◆ EXERCISE SET
**1)** Return everything in the forum post from "I've approached the" down to "integrate both equations.".
**2)** In the forum post, why does the poster's setup of the displacement equation run into a conceptual problem? Answer in one to three sentences.

◆ PROVIDED TEXT
....

I've approached the problem in a few different ways; i've been attempting to state the supplied information in such a way that I can treat it as a max/min optimization problem and differentiate from there. I've been setting up the information using the equation:
xfinal = xinitial + velinitial(t) + 1/2(a)t^2

for example where for the first interval t1:
xfinal = 1150m
xinitial = 0
vinitial = 0
accel = 0.105m/s^2
time = the unknown

I'm running into the conceptual problem of how to deal with the two intervals. Where the time as I've laid it out is referring to just one of the two intervals, where I need to be dealing with both, i.e. the total time. I hope someone can give me an idea of how I'm misconceiving this problem. I feel like there needs to be another equation relating the two time intervals, but I can't figure out how I need to state the variables and how to integrate both equations.
I hope I've shown enough here to incline someone to give me some guidance, because I've really run up against a brick wall on this one, and I've spent a lot of time with it.

....

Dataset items
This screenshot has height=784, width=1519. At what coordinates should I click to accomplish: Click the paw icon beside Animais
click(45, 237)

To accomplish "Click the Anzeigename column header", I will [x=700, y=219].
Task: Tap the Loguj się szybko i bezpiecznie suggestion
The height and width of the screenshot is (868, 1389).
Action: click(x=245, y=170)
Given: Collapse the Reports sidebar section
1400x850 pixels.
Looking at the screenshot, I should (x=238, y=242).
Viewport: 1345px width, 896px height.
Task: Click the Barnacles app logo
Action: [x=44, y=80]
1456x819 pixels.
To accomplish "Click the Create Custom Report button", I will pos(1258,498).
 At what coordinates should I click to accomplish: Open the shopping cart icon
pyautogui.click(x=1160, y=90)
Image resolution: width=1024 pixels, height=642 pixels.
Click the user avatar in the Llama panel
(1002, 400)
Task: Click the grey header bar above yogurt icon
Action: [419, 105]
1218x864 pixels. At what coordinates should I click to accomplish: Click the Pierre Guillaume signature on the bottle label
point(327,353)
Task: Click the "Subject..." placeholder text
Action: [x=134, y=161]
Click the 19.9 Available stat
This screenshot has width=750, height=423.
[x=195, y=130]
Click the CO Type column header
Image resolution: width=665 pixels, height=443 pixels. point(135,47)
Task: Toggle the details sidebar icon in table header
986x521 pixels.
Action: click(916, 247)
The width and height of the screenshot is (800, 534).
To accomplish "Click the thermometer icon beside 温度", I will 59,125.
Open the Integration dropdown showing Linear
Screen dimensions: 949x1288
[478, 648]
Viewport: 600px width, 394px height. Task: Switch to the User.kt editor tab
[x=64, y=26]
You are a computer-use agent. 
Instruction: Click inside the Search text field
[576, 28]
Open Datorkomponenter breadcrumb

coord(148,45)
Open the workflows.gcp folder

....

◆ RESPONSE LIST
**1)**
I've approached the problem in a few different ways; i've been attempting to state the supplied information in such a way that I can treat it as a max/min optimization problem and differentiate from there. I've been setting up the information using the equation:
xfinal = xinitial + velinitial(t) + 1/2(a)t^2

for example where for the first interval t1:
xfinal = 1150m
xinitial = 0
vinitial = 0
accel = 0.105m/s^2
time = the unknown

I'm running into the conceptual problem of how to deal with the two intervals. Where the time as I've laid it out is referring to just one of the two intervals, where I need to be dealing with both, i.e. the total time. I hope someone can give me an idea of how I'm misconceiving this problem. I feel like there needs to be another equation relating the two time intervals, but I can't figure out how I need to state the variables and how to integrate both equations.

**2)** The time in the equation, as the poster laid it out, refers to only one of the two intervals. The poster needs to deal with both intervals, that is, the total time. This is why the poster feels another equation relating the two time intervals is needed.